▸ **Text and element pointing records**:
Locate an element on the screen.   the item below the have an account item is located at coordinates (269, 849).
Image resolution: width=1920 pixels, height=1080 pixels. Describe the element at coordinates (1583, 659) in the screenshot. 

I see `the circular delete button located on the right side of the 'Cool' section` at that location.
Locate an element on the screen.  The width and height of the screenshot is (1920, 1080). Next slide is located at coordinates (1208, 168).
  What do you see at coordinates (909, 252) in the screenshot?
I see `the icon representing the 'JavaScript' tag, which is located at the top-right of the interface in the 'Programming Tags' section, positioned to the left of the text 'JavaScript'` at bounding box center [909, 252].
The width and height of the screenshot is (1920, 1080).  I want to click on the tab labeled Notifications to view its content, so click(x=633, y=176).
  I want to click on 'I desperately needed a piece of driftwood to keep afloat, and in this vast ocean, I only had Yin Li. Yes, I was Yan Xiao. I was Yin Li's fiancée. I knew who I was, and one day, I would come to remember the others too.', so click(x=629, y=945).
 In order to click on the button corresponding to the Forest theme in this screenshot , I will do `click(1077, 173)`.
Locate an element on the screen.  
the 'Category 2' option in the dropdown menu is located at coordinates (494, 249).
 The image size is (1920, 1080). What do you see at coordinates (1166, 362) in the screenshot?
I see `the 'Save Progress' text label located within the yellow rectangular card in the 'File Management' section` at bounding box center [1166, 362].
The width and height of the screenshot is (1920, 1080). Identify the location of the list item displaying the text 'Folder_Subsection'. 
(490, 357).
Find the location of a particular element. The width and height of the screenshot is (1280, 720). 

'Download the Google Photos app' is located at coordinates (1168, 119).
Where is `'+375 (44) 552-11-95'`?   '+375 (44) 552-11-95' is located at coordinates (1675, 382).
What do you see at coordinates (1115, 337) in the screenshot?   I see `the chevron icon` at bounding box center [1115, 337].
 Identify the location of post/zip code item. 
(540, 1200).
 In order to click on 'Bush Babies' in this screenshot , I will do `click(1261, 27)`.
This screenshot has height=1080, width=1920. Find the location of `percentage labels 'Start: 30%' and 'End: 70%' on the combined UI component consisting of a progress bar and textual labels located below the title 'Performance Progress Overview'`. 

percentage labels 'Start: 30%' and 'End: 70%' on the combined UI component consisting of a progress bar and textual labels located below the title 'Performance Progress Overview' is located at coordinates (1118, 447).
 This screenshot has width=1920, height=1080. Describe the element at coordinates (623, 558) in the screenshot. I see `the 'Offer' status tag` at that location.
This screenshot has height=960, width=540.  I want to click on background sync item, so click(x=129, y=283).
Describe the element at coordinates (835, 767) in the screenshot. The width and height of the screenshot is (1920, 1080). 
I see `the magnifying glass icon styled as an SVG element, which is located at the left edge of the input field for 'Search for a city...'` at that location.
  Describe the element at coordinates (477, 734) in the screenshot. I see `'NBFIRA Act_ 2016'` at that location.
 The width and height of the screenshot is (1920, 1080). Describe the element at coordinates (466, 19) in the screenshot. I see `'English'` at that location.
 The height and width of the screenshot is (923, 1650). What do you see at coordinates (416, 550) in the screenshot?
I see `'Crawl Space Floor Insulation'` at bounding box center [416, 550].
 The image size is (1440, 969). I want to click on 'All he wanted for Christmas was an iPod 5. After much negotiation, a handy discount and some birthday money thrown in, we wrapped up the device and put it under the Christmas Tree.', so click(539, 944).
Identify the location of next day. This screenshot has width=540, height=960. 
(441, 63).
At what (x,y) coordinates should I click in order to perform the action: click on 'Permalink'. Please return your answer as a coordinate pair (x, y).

▸ **YOUR OBJECTIVE**: Please rewrite all the items above, replacing "Locate an element" with "Find an element" each time it appears and leaving everything else unchanged.

▸ **COMPLETED EXERCISE**:
Find an element on the screen.   the item below the have an account item is located at coordinates (269, 849).
Image resolution: width=1920 pixels, height=1080 pixels. Describe the element at coordinates (1583, 659) in the screenshot. 

I see `the circular delete button located on the right side of the 'Cool' section` at that location.
Find an element on the screen.  The width and height of the screenshot is (1920, 1080). Next slide is located at coordinates (1208, 168).
  What do you see at coordinates (909, 252) in the screenshot?
I see `the icon representing the 'JavaScript' tag, which is located at the top-right of the interface in the 'Programming Tags' section, positioned to the left of the text 'JavaScript'` at bounding box center [909, 252].
The width and height of the screenshot is (1920, 1080).  I want to click on the tab labeled Notifications to view its content, so click(x=633, y=176).
  I want to click on 'I desperately needed a piece of driftwood to keep afloat, and in this vast ocean, I only had Yin Li. Yes, I was Yan Xiao. I was Yin Li's fiancée. I knew who I was, and one day, I would come to remember the others too.', so click(x=629, y=945).
 In order to click on the button corresponding to the Forest theme in this screenshot , I will do `click(1077, 173)`.
Find an element on the screen.  
the 'Category 2' option in the dropdown menu is located at coordinates (494, 249).
 The image size is (1920, 1080). What do you see at coordinates (1166, 362) in the screenshot?
I see `the 'Save Progress' text label located within the yellow rectangular card in the 'File Management' section` at bounding box center [1166, 362].
The width and height of the screenshot is (1920, 1080). Identify the location of the list item displaying the text 'Folder_Subsection'. 
(490, 357).
Find the location of a particular element. The width and height of the screenshot is (1280, 720). 

'Download the Google Photos app' is located at coordinates (1168, 119).
Where is `'+375 (44) 552-11-95'`?   '+375 (44) 552-11-95' is located at coordinates (1675, 382).
What do you see at coordinates (1115, 337) in the screenshot?   I see `the chevron icon` at bounding box center [1115, 337].
 Identify the location of post/zip code item. 
(540, 1200).
 In order to click on 'Bush Babies' in this screenshot , I will do `click(1261, 27)`.
This screenshot has height=1080, width=1920. Find the location of `percentage labels 'Start: 30%' and 'End: 70%' on the combined UI component consisting of a progress bar and textual labels located below the title 'Performance Progress Overview'`. 

percentage labels 'Start: 30%' and 'End: 70%' on the combined UI component consisting of a progress bar and textual labels located below the title 'Performance Progress Overview' is located at coordinates (1118, 447).
 This screenshot has width=1920, height=1080. Describe the element at coordinates (623, 558) in the screenshot. I see `the 'Offer' status tag` at that location.
This screenshot has height=960, width=540.  I want to click on background sync item, so click(x=129, y=283).
Describe the element at coordinates (835, 767) in the screenshot. The width and height of the screenshot is (1920, 1080). 
I see `the magnifying glass icon styled as an SVG element, which is located at the left edge of the input field for 'Search for a city...'` at that location.
  Describe the element at coordinates (477, 734) in the screenshot. I see `'NBFIRA Act_ 2016'` at that location.
 The width and height of the screenshot is (1920, 1080). Describe the element at coordinates (466, 19) in the screenshot. I see `'English'` at that location.
 The height and width of the screenshot is (923, 1650). What do you see at coordinates (416, 550) in the screenshot?
I see `'Crawl Space Floor Insulation'` at bounding box center [416, 550].
 The image size is (1440, 969). I want to click on 'All he wanted for Christmas was an iPod 5. After much negotiation, a handy discount and some birthday money thrown in, we wrapped up the device and put it under the Christmas Tree.', so click(539, 944).
Identify the location of next day. This screenshot has width=540, height=960. 
(441, 63).
At what (x,y) coordinates should I click in order to perform the action: click on 'Permalink'. Please return your answer as a coordinate pair (x, y).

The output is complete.